16. Patah Kedua

2.7K 197 5
                                    

Langkah Jebi terhenti. Matanya menyipit saat mengenal seseorang di depan sana tengah mematung di depan etalase sebuah toko pakaian.

"Rere!!!" teriaknya narsis seraya melambai-lambaikan tangan.

Mata Rere membola. Melirik ke kanan kiri untuk mengetahui siapa gerangan yang mengaungkan namanya dengan tidak keren di tengah hiruk piruk para pengunjung pusat perbelanjaan ini, lalu netranya terhenti di satu titik. Alarm dalam kepalanya berdengung. Tanpa pikir panjang kali lebar tambah volume, Rere memilih kabur.

"Dunia sempit banget elah. Gak di rumah, gak di mall, gak di alam ghaib tuh orang muncul mendadak mulu udah kayak setan!" Rere mendumel. Tak diindahkannya panggilan yang menyebut namanya yang terasa semakin dekat. Langkahnya dibuat cepat. Sayang beribu sayang, secepat apapun kakinya melangkah, Jebi jelas lebih unggul dengan kaki panjangnya.

Rere mengutuk tidak adil diberi kaki lebih pendek dari punya Jebi.

"Kok kabur? Gue bukan rentenir lagi."

Rere bersedekap. "Lo gak malu teriak-teriak udah kayak di hutan?" sengitnya. Matanya menyorot geram. "Heran gue, sikap lo banyak minusnya!"

Laki-laki yang masih lengkap dengan pakaian kantor—tanpa jas itu tersenyum lebar. "Sori, Re. Abis gue seneng banget ketemu lo."

Mulut Rere nyaris terbuka. Namun karena sadar itu akan mengurangi kadar kecantikannya, Rere mengatupkan kembali.

Mungkin otak laki-laki ini sudah digadaikan atau diganti dengan barang cacat? Mereka bertetangga lho, dipastikan hampir tiap waktu bertemu walau sebenarnya Rere jengah melihat tampang Jebi. Apalagi tanpa Rere ketahui diam-diam abangnya ternyata sudah akrab dengan Jebi. Pernah beberapa kali main ke rumah untuk tanding ps.

Dan apa tadi yang orang ini bilang? Dia senang bertemu Rere sedangkan keduanya sering bersinggungan di tempat mereka tinggal.  Fix! Kadar keanehan Jebi semakin mengerikan tiap harinya.

"Sikap lo itu norak tau!"

"Lo masih marah sama gue?" Tampang Jebi berubah serius. "Belum maafin gue gara-gara waktu itu?"

Rere menyandarkan punggung pada pinggiran pagar pembatas mall lantai tiga. "Penting buat lo? Emang lo pernah peduli sama perasaan gue? Jangan sok baik deh kalau ujungnya bikin gue muak." Rere membuang muka.
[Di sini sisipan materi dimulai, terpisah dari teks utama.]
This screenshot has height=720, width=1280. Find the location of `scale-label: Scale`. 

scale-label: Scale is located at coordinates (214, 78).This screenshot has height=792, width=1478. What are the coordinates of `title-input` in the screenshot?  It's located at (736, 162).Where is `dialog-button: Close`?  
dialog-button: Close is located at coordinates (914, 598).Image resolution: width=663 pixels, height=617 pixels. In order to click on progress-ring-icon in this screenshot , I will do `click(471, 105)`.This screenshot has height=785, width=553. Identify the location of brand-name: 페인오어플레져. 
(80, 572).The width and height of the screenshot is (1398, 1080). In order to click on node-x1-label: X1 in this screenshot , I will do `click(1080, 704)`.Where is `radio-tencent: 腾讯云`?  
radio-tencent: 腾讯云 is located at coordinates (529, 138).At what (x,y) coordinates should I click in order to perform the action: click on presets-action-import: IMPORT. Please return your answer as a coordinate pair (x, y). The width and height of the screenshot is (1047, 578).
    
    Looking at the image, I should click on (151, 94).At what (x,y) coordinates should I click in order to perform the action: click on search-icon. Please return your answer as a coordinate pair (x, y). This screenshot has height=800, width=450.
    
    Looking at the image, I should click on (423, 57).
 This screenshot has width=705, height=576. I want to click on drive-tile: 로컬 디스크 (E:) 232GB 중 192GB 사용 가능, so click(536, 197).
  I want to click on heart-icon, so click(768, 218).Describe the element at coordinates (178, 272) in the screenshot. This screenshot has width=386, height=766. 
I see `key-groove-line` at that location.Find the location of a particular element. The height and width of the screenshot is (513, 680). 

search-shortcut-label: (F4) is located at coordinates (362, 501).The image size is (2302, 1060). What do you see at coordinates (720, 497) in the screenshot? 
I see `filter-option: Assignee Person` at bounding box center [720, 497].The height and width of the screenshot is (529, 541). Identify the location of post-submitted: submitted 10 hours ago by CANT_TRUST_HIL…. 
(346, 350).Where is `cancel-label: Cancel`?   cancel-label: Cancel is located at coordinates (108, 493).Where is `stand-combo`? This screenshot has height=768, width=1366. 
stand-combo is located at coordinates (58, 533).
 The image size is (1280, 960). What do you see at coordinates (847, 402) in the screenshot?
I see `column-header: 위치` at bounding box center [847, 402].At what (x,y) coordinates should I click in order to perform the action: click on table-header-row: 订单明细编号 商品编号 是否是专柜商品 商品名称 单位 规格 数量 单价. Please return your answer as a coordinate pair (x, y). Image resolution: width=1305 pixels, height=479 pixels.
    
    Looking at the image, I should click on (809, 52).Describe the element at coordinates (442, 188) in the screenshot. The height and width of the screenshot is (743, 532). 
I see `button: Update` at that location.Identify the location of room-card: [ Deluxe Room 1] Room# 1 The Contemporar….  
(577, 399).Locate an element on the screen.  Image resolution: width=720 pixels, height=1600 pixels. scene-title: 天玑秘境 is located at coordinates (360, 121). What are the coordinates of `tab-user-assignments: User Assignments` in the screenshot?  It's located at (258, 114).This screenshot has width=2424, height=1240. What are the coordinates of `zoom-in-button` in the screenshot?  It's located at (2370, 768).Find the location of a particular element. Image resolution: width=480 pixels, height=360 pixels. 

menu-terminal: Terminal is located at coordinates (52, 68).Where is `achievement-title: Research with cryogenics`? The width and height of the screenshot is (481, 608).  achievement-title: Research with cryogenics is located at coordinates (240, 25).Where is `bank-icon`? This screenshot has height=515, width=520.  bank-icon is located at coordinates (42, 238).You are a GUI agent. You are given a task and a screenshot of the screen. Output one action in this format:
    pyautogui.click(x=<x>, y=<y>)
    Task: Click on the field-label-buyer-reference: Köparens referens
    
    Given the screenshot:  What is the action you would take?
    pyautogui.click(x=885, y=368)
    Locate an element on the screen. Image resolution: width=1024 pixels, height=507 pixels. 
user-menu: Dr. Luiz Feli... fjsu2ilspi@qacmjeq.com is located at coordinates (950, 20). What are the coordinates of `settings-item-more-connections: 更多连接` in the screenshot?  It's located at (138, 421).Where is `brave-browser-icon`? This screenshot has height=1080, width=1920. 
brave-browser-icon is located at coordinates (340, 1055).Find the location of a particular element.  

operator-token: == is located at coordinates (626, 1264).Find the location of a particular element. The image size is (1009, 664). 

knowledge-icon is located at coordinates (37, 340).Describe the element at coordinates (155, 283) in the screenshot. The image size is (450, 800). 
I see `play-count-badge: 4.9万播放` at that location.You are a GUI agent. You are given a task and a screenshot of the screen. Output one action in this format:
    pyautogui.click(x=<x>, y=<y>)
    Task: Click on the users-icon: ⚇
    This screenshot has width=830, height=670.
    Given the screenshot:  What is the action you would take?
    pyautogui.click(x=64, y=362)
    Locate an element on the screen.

"Gue labil waktu itu. Gue gak maksud buat nyakitin elo, Re. Patah hati emang bikin manusia jadi goblok." Jebi menatap Rere dalam. "Waktu gue ngomong kata-kata kasar di rooftop sekolah itu, otak gue lagi gak sinkron. Gue nyesel setelah ngelihat lo pergi sambil nampar gue. Dan bodohnya gue baru sadar setelah kena tamparan lo yang cukup keras. Gue bahkan masih inget perihnya di pipi gue." Tangan Jebi spontan menyuntuh pipinya yang sempat dihadiahi Rere.

"Karna lo patah hati terus gue harus maklumin gitu kata-kata kasar lo ke gue? Enak banget ya." Rere melayangkan senyum sinis. Matanya menatap Jebi tak suka.

"Bukan gitu maksud gue. Sikap gue emang gak harus lo maklumin Re, gue sepenuhnya sadar apa yang gue ucapin. Lo satu-satunya cewek di sekolah yang gak tertarik sama gue. Itu kenapa gue betah temenan sama lo. Dan seharusnya gue gak ngelampiasin patah hati gue ke lo yang bahkan masih ada di sisi gue saat keadaan gue lagi kacau. Gue emang brengsek, Re. Tapi gue gak mau biarin masalah ini berlarut-larut tanpa penyelesaian." Jebi menarik napas panjang. "Gue coba ngehubungin lo paginya, tapi hp lo gak aktif. Gue mau ke rumah lo buat minta maaf, tapi bodohnya gue sampe gak tau alamat rumah temen gue sendiri."

Beberapa pasang mata tampak tertarik memandang dua manusia di tengah-tengah pusat perbelanjaan yang berseteru tegang. Bahkan ada yang di antara mereka sengaja merekam kalau-kalau saja ada adegan yang bisa menjadi viral.